National Farmers Union (NFU) chief economist Gail Soutar:
“We are pleased that the chancellor announced that he would be setting the Annual Investment Allowance permanently at £200,000. The NFU highlighted the need for the government to set a long term, substantial level for AIA in our manifesto in order to give some security to our farmers and growers who can better plan for the future by investing in their businesses – which is particularly important during these volatile times.
“Unfortunately the current capital allowances system does not fully reflect the full cost of investment for farmers. We had hoped to see some progress on buildings and fixed structures that are considered wasting assets. Similarly reductions in corporation tax will have a limited impact on the 92.5% of farm businesses that are sole traders and partnerships.
“Like many people across the country, our members will be relieved that fuel duty will remain frozen for the remainder of the year. There were several other announcements made today that we will need to explore in further detail.”
SmartCurrencyBusiness.com, director Carl Hasty:
“UK businesses will see some changes as a result of UK chancellor George Osborne’s Budget report, including a rise in the annual investment allowance to £200,000 a year and gradual cuts in Corporation Tax – now 20% - to 19% in 2017 and 18% in 2020. Tax periods for big companies will be adjusted to be closer to when they receive profits.
“The bank levy will be phased out, and replaced with an 8% surcharge on bank profits.

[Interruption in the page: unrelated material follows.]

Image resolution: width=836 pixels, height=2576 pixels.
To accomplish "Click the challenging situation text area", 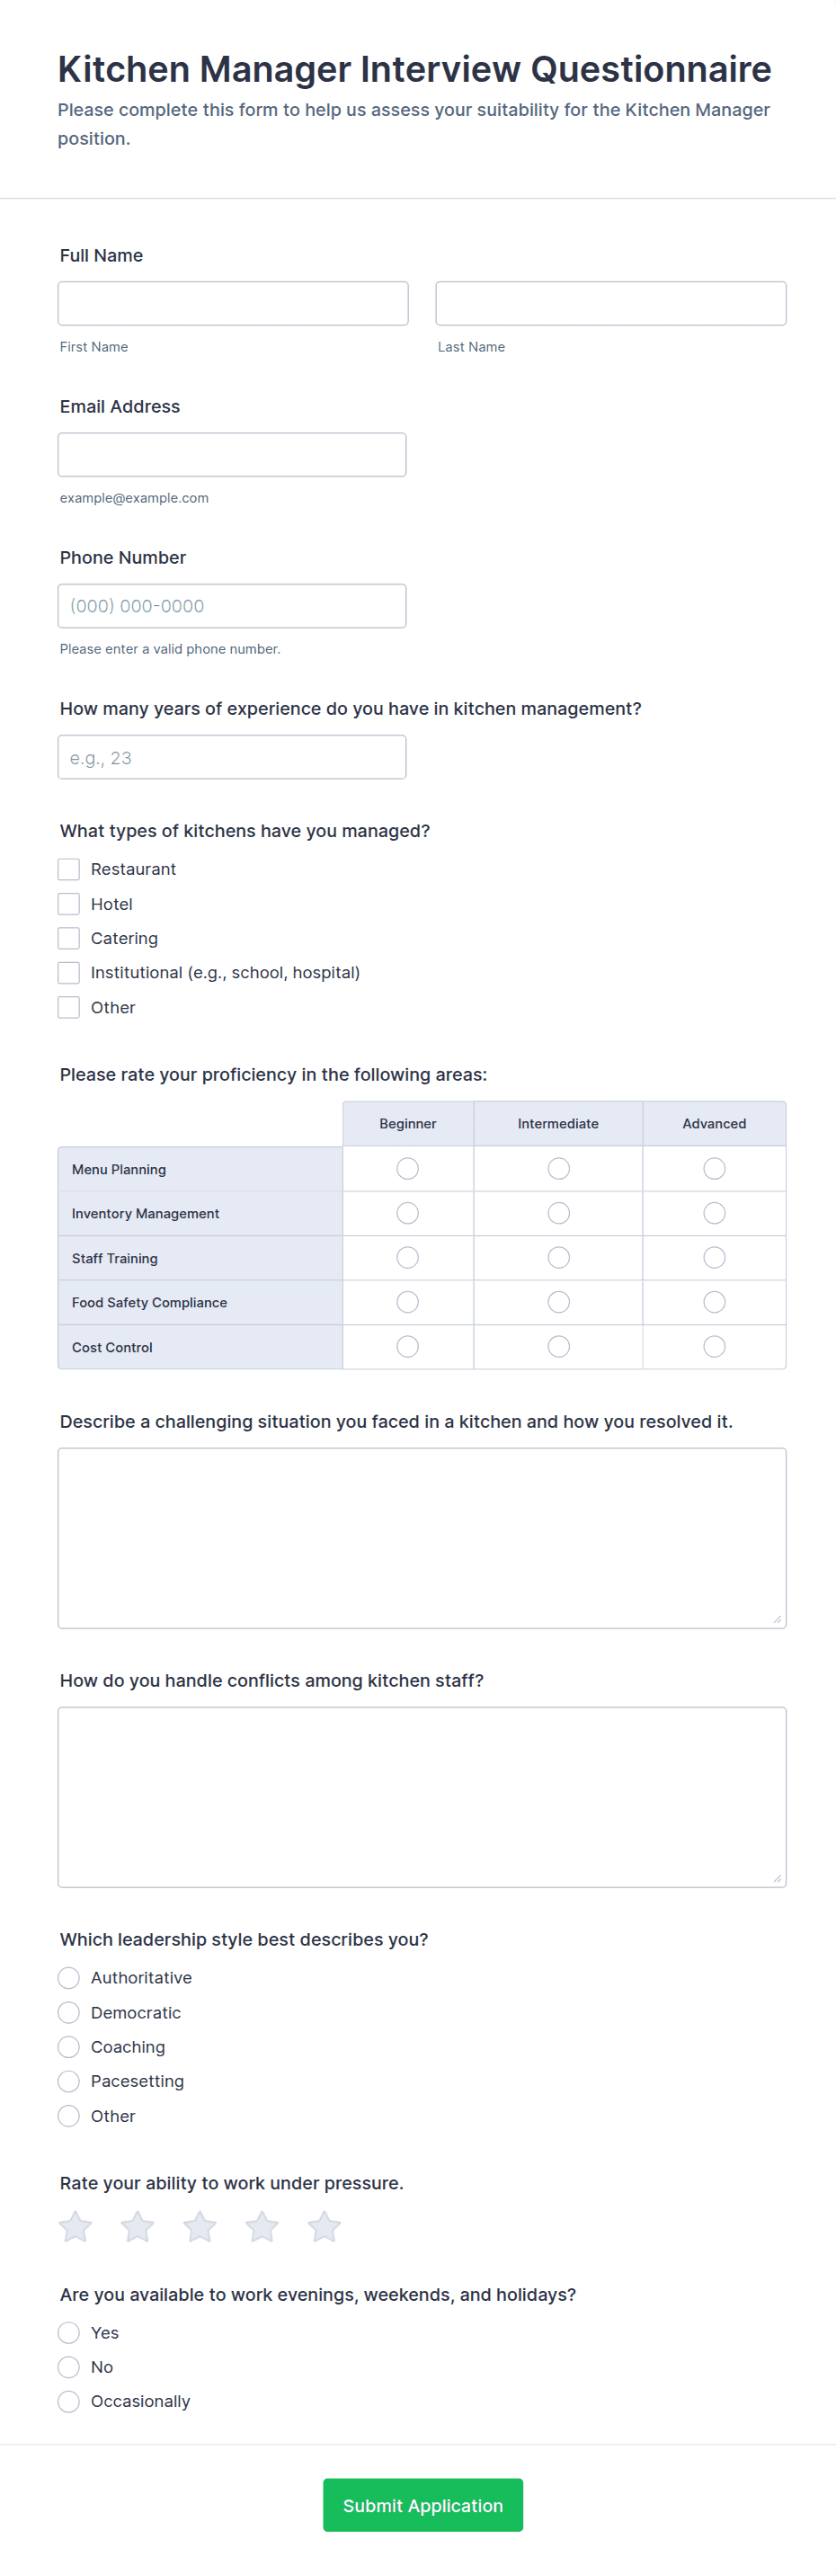I will click(x=421, y=1537).
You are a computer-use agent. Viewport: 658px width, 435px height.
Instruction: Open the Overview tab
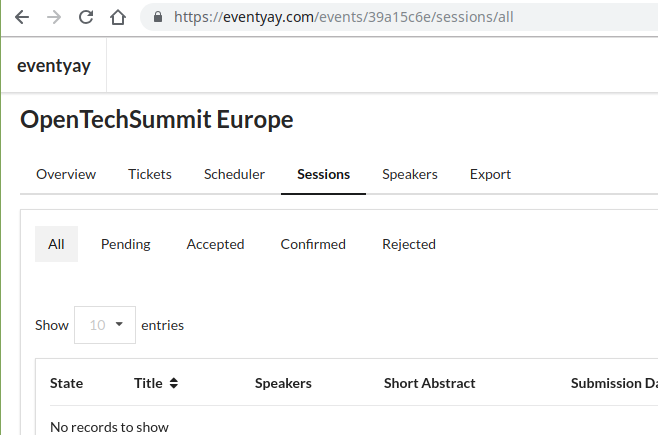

This is expected to cost more than the levy, and could mean that banks have to charge higher costs to customers in order to maintain profit margins. This means that UK businesses could be better off looking for alternative providers of finance and financial services.
“The downward revision of global growth was also mentioned, with the Office for Budget Responsibility projecting gross domestic product growth of 2.4% for 2015, down from the 2.5% forecasted in the March Budget. The report implied that a more productive workforce and higher levels of private investment would help to improve productivity, but did not go into detail about how UK productivity is meant to improve.
“It also did not mention how it would address the previous coalition’s target of £1trn in UK exports by 2020. A special export task force had been announced prior to the Budget report, but there were no details as to how UK exporters are to grow and thrive, particularly given a struggling eurozone, strong sterling, and the China stock market crash.”
Anaerobic Digestion and Bioresources Association, chief executive, Charlotte Morton:
“Despite addressing the need to secure Britain’s future – both in terms of financial and national security – there was no reference to the importance of food and energy security, or the need to support green industry to drive economic growth.
“While ADBA’s latest market report demonstrates that the number of biomethane plants has tripled between 2014 and 2015, there are unlikely to be any new biomethane plants without signalling an extension to the RHI budget beyond March 2016.
“Without additional biomethane capacity the AD industry will be unable to contribute to the EU Renewable Energy Directive target of 12% heat from renewable sources by 2020. Home-grown green gas can potentially meet as much as 30% of the UK's domestic gas demand - reducing our dependence on imported natural gas from Qatar and Russia - or fuel around 80% of heavy goods vehicles.”